捨てられた石に思う

(1983.5.1 目白の山本先生宅での礼拝)

山本三和人

 つい先日のこと、暖かい春の陽ざしの中で、すっかり荒れてしまったわが家の庭を見ていたら、いろいろな思いが私の心をよぎっていきました。

 この家が建てられたとき、それまで門柱に使われていた石が倒されて、真っ二つに折られ、その醜い姿は永いこと庭の真ん中にさらされていました。石は目障りであるばかりか、だんだん歩行の妨げにもなってきたので、私は庭の隅のほうへ動かそうとしましたが、重すぎて自分の手には負えませんでした。しかたがないので石のそばに穴を掘り、その中に石を落として地ならしをしました。
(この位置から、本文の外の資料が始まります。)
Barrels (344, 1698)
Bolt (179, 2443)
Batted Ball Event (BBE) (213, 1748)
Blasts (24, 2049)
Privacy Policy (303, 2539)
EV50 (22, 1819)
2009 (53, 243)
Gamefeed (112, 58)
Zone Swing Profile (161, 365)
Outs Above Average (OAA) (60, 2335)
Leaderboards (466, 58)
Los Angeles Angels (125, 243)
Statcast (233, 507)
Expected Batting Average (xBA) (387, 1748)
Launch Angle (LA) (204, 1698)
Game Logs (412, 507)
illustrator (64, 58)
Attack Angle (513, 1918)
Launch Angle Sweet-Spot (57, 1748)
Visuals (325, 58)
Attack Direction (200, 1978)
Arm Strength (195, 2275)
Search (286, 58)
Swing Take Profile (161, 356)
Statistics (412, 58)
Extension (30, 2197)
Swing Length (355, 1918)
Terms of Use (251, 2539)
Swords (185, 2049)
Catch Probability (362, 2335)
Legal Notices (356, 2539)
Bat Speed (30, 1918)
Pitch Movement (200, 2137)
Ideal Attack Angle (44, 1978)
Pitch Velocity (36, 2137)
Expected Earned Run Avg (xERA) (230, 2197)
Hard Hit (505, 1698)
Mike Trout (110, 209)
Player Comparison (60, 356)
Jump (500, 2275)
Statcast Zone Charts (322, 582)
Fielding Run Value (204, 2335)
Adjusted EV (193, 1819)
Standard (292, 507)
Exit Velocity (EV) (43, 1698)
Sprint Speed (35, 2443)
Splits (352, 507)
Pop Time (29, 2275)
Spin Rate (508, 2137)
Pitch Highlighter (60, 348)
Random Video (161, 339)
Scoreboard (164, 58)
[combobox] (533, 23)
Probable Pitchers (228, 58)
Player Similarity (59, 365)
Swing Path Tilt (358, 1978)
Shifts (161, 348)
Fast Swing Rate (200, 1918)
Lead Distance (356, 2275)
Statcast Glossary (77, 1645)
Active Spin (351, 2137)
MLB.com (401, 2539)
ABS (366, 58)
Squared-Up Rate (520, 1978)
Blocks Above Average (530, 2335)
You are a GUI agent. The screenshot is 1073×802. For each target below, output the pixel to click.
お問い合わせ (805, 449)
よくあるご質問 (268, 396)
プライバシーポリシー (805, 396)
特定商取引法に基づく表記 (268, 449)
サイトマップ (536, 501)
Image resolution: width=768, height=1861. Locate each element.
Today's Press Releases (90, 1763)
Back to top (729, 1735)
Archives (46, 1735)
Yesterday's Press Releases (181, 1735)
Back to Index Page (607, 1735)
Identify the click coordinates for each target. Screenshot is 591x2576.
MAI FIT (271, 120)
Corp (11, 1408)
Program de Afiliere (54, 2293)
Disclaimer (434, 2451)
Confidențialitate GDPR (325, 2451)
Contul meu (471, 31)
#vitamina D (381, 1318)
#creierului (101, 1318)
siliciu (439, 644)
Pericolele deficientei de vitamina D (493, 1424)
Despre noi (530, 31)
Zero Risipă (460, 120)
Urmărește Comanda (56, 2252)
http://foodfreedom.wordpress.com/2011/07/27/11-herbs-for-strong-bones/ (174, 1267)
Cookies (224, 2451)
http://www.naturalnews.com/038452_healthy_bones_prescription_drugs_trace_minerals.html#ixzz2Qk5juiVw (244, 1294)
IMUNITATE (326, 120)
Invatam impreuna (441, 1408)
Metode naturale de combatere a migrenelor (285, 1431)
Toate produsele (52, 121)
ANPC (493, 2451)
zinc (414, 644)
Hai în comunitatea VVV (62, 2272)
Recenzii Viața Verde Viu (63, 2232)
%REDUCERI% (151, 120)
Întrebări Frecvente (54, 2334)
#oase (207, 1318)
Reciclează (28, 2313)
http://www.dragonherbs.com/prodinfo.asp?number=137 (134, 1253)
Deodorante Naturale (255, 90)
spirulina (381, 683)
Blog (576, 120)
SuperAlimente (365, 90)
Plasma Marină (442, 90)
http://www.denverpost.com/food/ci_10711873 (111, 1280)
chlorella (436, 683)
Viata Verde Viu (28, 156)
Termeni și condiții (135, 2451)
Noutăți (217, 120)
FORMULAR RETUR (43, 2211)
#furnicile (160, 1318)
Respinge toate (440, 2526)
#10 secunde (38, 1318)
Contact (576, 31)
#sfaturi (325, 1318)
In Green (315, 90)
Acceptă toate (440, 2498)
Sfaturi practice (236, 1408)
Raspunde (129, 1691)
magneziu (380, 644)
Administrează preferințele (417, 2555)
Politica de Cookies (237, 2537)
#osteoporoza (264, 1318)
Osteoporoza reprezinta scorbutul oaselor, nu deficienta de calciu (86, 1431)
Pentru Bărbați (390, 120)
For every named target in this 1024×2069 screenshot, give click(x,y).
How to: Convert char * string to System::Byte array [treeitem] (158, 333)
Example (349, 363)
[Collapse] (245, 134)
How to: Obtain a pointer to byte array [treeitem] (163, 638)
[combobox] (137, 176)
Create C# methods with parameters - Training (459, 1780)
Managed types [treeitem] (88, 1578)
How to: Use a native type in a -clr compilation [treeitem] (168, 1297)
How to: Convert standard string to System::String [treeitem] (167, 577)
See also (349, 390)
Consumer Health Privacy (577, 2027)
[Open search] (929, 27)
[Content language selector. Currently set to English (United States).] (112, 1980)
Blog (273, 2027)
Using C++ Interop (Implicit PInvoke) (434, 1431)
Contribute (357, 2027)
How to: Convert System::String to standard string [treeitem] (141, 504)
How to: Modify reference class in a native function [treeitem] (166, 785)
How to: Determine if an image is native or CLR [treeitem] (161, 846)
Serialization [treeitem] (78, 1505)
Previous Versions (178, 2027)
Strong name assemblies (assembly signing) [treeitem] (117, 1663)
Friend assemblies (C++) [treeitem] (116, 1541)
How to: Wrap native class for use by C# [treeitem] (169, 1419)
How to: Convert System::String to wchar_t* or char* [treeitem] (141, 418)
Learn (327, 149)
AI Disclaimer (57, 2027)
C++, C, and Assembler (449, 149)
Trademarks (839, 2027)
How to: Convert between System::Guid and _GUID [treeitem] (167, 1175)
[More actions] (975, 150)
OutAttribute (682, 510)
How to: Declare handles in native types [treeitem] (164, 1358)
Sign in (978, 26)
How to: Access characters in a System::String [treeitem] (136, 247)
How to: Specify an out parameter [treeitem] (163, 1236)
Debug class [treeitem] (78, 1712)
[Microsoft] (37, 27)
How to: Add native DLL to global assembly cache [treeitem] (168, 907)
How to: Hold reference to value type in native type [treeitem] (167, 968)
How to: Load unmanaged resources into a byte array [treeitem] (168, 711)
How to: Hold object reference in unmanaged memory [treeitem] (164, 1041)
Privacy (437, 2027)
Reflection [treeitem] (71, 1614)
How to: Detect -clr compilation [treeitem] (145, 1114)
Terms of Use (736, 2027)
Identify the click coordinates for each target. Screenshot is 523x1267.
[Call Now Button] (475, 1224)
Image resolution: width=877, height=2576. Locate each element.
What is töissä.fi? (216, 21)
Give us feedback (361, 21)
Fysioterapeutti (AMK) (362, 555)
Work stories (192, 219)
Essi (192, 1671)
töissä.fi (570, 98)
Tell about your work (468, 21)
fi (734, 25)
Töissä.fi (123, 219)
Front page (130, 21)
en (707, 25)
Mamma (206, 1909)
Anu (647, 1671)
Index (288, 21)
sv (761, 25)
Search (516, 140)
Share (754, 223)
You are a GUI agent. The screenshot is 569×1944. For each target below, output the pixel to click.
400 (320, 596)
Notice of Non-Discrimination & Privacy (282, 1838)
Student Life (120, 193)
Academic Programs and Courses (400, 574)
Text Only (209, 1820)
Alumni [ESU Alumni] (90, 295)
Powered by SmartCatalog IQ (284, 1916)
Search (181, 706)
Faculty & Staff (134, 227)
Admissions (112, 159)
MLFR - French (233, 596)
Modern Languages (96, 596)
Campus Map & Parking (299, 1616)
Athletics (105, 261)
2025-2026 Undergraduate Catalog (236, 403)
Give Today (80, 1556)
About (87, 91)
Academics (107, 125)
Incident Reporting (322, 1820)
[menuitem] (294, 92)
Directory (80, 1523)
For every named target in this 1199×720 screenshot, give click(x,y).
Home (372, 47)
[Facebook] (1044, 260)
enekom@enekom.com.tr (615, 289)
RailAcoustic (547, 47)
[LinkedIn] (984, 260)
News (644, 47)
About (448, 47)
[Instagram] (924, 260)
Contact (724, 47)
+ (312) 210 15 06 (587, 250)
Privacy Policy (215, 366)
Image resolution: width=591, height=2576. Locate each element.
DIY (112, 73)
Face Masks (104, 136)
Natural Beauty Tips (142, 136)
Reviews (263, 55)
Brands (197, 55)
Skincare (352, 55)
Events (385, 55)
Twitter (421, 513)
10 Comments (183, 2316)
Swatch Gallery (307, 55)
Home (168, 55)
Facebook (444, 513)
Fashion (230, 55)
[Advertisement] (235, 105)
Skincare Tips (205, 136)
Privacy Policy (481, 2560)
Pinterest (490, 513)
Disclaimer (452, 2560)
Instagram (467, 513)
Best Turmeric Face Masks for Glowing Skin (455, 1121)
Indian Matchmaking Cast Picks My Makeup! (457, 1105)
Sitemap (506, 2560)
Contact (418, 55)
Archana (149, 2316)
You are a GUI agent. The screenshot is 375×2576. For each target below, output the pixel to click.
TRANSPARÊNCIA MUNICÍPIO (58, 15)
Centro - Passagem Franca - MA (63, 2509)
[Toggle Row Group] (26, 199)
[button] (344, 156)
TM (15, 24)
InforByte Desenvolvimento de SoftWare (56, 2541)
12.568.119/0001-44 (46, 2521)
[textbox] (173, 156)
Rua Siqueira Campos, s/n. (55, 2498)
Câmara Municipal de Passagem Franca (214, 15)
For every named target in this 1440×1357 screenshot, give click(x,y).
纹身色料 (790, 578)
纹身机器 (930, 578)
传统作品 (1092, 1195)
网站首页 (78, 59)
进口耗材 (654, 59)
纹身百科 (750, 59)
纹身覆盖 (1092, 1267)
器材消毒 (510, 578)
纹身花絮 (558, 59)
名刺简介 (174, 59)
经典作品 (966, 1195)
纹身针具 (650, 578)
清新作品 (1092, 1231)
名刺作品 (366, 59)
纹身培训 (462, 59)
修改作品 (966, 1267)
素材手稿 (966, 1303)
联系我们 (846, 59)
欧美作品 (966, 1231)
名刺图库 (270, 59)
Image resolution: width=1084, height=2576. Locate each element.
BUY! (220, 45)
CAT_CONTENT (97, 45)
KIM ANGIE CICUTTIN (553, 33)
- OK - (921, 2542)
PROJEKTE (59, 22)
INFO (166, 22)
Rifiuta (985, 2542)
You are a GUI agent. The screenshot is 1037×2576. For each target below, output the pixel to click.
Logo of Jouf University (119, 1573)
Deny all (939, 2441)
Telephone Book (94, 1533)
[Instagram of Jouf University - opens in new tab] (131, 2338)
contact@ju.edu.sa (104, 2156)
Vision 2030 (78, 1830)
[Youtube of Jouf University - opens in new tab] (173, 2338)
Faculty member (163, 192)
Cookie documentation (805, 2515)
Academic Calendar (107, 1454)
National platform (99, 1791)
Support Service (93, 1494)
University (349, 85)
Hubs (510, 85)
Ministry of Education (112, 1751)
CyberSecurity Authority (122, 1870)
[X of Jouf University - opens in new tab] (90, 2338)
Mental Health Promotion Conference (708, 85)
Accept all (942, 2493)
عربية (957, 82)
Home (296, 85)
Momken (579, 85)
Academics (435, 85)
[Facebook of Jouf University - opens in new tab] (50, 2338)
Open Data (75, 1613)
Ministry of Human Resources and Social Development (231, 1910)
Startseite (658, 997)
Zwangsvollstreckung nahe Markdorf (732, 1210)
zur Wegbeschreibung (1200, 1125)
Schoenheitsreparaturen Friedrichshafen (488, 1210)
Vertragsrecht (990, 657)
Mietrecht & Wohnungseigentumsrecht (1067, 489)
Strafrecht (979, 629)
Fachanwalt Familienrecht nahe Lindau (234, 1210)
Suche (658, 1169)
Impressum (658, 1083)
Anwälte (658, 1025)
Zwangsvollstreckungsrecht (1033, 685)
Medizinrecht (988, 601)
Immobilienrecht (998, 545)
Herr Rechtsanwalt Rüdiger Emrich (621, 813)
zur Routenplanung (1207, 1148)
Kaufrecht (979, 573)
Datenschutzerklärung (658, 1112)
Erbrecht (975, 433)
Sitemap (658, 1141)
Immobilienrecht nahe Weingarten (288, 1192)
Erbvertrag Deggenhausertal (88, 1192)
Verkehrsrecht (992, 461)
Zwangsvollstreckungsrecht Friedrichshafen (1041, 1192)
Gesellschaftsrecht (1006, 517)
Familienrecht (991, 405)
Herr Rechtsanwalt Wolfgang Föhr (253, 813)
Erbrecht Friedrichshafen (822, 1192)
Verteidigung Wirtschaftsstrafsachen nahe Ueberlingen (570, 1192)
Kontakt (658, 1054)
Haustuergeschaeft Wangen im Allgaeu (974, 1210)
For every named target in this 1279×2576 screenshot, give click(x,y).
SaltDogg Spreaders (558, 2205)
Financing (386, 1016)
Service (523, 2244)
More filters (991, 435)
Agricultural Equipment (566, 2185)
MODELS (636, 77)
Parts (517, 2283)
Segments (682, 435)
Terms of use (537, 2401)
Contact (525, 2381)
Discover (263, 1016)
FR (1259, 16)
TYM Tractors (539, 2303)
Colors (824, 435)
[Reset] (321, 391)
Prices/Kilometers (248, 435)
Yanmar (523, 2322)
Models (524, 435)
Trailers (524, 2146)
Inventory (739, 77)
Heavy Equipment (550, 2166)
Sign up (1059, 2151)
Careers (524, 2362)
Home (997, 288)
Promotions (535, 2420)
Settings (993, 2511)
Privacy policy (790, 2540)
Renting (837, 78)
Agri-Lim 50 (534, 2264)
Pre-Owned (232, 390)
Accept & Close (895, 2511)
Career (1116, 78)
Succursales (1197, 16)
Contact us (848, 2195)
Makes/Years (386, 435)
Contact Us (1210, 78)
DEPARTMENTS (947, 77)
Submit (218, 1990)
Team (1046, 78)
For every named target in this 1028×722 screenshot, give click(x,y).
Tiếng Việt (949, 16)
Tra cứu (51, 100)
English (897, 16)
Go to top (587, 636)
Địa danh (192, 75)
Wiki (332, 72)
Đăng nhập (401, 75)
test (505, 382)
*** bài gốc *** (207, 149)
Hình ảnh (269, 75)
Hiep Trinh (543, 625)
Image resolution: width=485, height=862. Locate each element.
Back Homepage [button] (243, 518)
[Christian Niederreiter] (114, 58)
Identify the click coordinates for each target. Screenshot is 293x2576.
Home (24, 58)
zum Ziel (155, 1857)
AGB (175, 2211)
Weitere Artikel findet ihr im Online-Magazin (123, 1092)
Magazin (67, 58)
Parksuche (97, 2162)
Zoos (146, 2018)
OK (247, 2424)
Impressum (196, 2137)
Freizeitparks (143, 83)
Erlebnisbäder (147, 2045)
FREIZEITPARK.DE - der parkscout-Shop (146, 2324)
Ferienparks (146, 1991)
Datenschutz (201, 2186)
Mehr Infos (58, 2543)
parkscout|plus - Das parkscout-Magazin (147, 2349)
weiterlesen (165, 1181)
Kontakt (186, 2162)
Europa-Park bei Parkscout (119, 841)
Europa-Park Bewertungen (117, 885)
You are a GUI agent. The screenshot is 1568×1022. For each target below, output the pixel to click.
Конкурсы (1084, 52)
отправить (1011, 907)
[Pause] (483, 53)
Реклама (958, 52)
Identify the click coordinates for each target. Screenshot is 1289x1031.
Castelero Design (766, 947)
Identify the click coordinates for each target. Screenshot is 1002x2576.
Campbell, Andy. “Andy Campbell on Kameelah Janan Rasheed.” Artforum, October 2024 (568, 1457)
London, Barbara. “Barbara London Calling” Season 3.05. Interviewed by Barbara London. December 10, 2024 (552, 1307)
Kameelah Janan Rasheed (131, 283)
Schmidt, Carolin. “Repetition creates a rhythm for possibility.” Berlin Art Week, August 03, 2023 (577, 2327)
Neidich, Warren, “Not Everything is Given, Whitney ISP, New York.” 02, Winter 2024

 それでもなお石が地面に顔を出していて目障りではありましたが、つまずくおそれだけはなくなったので、そのままの状態にしておきました。それから20年近くの歳月が流れました。ひょっとしたらそのせいなのでしょうか。それとも石を囲む小さな自然がその懐に異物を迎え入れたためなのでしょうか。あるいは石とそのものが環境になじむ努力を重ねたためなのかも知れませんが、今ではうっすらと緑の苔が石の表をおおい、さらにしだや熊笹がそれを囲むように密生を始めました。

すると、石はまるで所を得たようにそこに落着き、今はもう全く目障りではなくなりました。そればかりか、私自身の勝手な空想を交えながら見ていますと、石は庭の中央を縦に流れる小川にかかる橋にさえ見えて、石がそこにあるということで庭にある種の一体感を与え、まさに聖書がいうところの、「家造りらの捨てた石が隅のかしら石となった」ということばにぴったりあてはまるような感じになってきたのです。

 さて、私の庭の「捨てられた石」は20年足らずで庭に同化しましたが日本のキリスト教会は四百年以上経っても、まだこの国土と国民の心に定着したとはいえないような気がします。いいかえれば日本の教会の現状は、「家造りらが捨てた石がかしら石となった」とはいいきれないような気がするのです。

 キリスト教が、日本の国土と日本人の心の中に受肉し、定着し、日本の新しい文化を創造するエネルギーとなるのは、いつの日のことでしょうか。また、その日の到来をたしかめ、早めるために、私たちは何を、どうすれば良いのでしょうか。